Le Verbe: Évoquer le nom d’Edith Stein nous fait penser à Husserl, dont elle fut disciple et assistante dans la fondation de la phénoménologie, à Thérèse d’Avila dont la lecture de la biographie en une nuit nous valut sa conversion et sa vocation, et enfin à Auschwitz où elle termina ses jours le 9 aout 1942 dans une chambre à gaz. On ne pense toutefois pas spontanément à elle pour nous éclairer sur les enjeux actuels de la théorie du genre. Et pourtant c’est d’elle que vous voulez nous parler aujourd’hui?
Yvan Pelletier: Oui, car Edith Stein fait d’abord figure de femme intelligente, dotée d’un sens de l’observation pénétrant, attentive à ce que vit son entourage. Sa vie concrète l’a appelée à scruter, selon son expression préférée, la spécificité(Eigenart) de la femme, face à l’homme.

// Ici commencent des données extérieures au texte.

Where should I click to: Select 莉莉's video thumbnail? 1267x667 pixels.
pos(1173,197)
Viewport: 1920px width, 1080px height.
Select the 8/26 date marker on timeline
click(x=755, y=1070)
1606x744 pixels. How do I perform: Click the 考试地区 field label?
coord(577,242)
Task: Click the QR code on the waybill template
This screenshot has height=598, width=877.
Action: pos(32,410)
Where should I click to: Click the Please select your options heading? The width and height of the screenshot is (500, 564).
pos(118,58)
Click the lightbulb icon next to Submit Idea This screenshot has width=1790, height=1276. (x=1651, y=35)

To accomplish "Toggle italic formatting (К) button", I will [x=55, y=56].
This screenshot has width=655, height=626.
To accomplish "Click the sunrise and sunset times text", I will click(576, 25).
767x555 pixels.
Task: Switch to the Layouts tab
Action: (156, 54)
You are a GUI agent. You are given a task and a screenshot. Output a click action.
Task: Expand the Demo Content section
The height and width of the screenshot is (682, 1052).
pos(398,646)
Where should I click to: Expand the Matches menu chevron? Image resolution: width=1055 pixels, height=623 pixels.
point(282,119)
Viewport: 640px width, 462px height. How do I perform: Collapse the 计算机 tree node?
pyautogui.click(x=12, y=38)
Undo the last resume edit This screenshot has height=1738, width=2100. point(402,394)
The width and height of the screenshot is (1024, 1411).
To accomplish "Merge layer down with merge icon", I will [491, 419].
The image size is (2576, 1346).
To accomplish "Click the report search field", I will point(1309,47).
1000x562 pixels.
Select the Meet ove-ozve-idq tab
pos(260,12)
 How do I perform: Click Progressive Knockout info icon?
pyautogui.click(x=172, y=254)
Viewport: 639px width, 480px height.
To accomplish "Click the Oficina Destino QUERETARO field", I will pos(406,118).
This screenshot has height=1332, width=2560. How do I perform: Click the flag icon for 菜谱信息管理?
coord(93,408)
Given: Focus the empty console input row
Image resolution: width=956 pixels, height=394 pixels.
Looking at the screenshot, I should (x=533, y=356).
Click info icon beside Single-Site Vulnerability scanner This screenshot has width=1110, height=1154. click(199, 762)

De plus, Edith Stein aborde le sujet de la nature proprement féminine sous un angle positif. Elle regarde la femme en elle-même, elle ne s’intéresse pas seulement à ce qui manquerait à la femme pour agir comme un homme; elle décrit plus volontiers comment la nature munit la femme pour agir comme femme. Cette perspective ne montre pas un être humain diminué, incomplet, un homme manqué, mais une merveille de la nature, magnifiquement équipée pour sa mission propre.
Notre époque tend à gommer les différences entre les hommes et les femmes, à considérer que celles-ci sont causées plus par la culture que par la nature. Est-ce que la différenciation sexuelle concerne seulement le corps, ou affecte-t-elle aussi l’âme?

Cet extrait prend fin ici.